### THE PROBLEM
Copy the stretch from "The shooting is" through "Solis’ subsequent arrest." in the article about the Houston officer shooting, swapping "September" for "October".

Acevedo called out by name Senate Majority Leader Mitch McConnell of Kentucky and Texas Sens. Ted Cruz and John Cornyn; the latter of which Acevedo jousted with last week on Twitter after a press conference about the Violence Against Women Act.

He said legislators have failed to reauthorize the act, which provides funding and grants for domestic abuse programs, due to pressure from the National Rifle Association, which “doesn’t like the fact that we want to take firearms out of the hands of boyfriends that abuse girlfriends.”

“And who killed our sergeant? A boyfriend abusing his girlfriend,” Acevedo said. “So you’re either here for women and children and our daughters and our sisters and our aunts or you’re here for the NRA.”

In court, Solis cried as he stood before Judge Danilo Lacayo, his attorneys said. Behind him, a man consoled a woman who sobbed while sitting on a courtroom bench.

The pair, who only identified themselves as Solis’ siblings, said little as they ducked into an elevator after the court setting.

“He’s a good kid,” the man said.

During the hearing, defense attorneys raised a history of a mental illness documented as far back as his teens. It’s unclear what those illnesses might be, but Solis’ family told the Chronicle that he showed signs of schizophrenia and depression in his teens and had not been taking prescribed medication.

“The obvious question to us becomes how does a mentally ill person with prior domestic violence conviction get a handgun?” appointed defense lawyer Anthony Osso said after the appearance. “That’s really a problem for us and we want to see where there was a breakdown in the system.”

David Mitcham, first assistant to Harris County District Attorney Kim Ogg, said the office would be prosecuting Solis to the full extent of the law.

The shooting is the latest in recent months to result in the death of a Houston-area law enforcement officer. Harris County Sheriff’s Deputy Sandeep Dhaliwal was killed in September during a traffic stop.

“The Kim Ogg administration takes a case of this nature extremely seriously,” he said. “We will see that justice is done.”

Lacayo acknowledged that prosecutors could eventually pursue the death penalty for Solis. Ogg has said a committee of senior prosecutors has not yet made that determination.

The judge found probable cause in Solis’ arrest after prosecutor John Brewer read police accounts that offered more insight into the moments of the shooting and Solis’ subsequent arrest.

Brewster was wearing a ballistic vest when he was shot. Acevedo released a statement Monday night saying at least one round penetrated Brewster’s vest during the shooting. He stated an expert will need to analyze the shooter’s ammunition to determine whether it was designed to penetrate that type of equipment. Also, the vest will be further examined to determine whether it performed to the manufacturer’s specifications, Acevedo said.

Brewster, a nine-year veteran of the department, encountered Solis while responding to a domestic violence call at a home in the 7100 block of Avenue I in the Greater East End. He got out of his car near the 7400 block of Avenue L and saw Solis’ girlfriend walking behind him, pointing out the man. She told 911 dispatchers that Solis had assaulted her and was armed with two guns.

Solis later told authorities that Brewster waved both of his arms as if to say hello, Brewer told the judge on Monday. Gunfire almost immediately erupted, hitting Brewster at least once and striking his patrol car and a home behind him.

Backup officers arrived and found Solis on the property of nearby De Zavala Elementary. He first asked whether the officer was OK, and said that had other people come out of their homes as he fled, he likely would have shot them as well, Brewer said.

He admitted to fully unloading his gun, which was recovered near the shooting, the attorney said. A second gun was also recovered close to where Solis was found at the elementary school.

After being arrested, Solis sat for a brief questioning, and at various times said he didn’t remember shooting Brewster, the prosecutor said. But he filled in several details that indicated he knew he killed an officer, Brewster said, without further elaborating.

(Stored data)
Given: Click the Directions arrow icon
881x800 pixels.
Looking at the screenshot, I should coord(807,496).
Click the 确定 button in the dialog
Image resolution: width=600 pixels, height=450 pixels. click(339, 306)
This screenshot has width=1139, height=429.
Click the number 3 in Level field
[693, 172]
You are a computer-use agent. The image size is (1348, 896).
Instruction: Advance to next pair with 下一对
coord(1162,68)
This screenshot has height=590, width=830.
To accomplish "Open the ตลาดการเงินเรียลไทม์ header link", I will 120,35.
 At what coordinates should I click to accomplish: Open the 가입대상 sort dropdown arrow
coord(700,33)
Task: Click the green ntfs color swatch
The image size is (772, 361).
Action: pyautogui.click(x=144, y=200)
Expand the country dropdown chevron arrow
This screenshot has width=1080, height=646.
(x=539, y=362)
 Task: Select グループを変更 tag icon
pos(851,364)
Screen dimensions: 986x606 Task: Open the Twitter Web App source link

### SOLUTION TO THE EXERCISE
The shooting is the latest in recent months to result in the death of a Houston-area law enforcement officer. Harris County Sheriff’s Deputy Sandeep Dhaliwal was killed in October during a traffic stop.

“The Kim Ogg administration takes a case of this nature extremely seriously,” he said. “We will see that justice is done.”

Lacayo acknowledged that prosecutors could eventually pursue the death penalty for Solis. Ogg has said a committee of senior prosecutors has not yet made that determination.

The judge found probable cause in Solis’ arrest after prosecutor John Brewer read police accounts that offered more insight into the moments of the shooting and Solis’ subsequent arrest.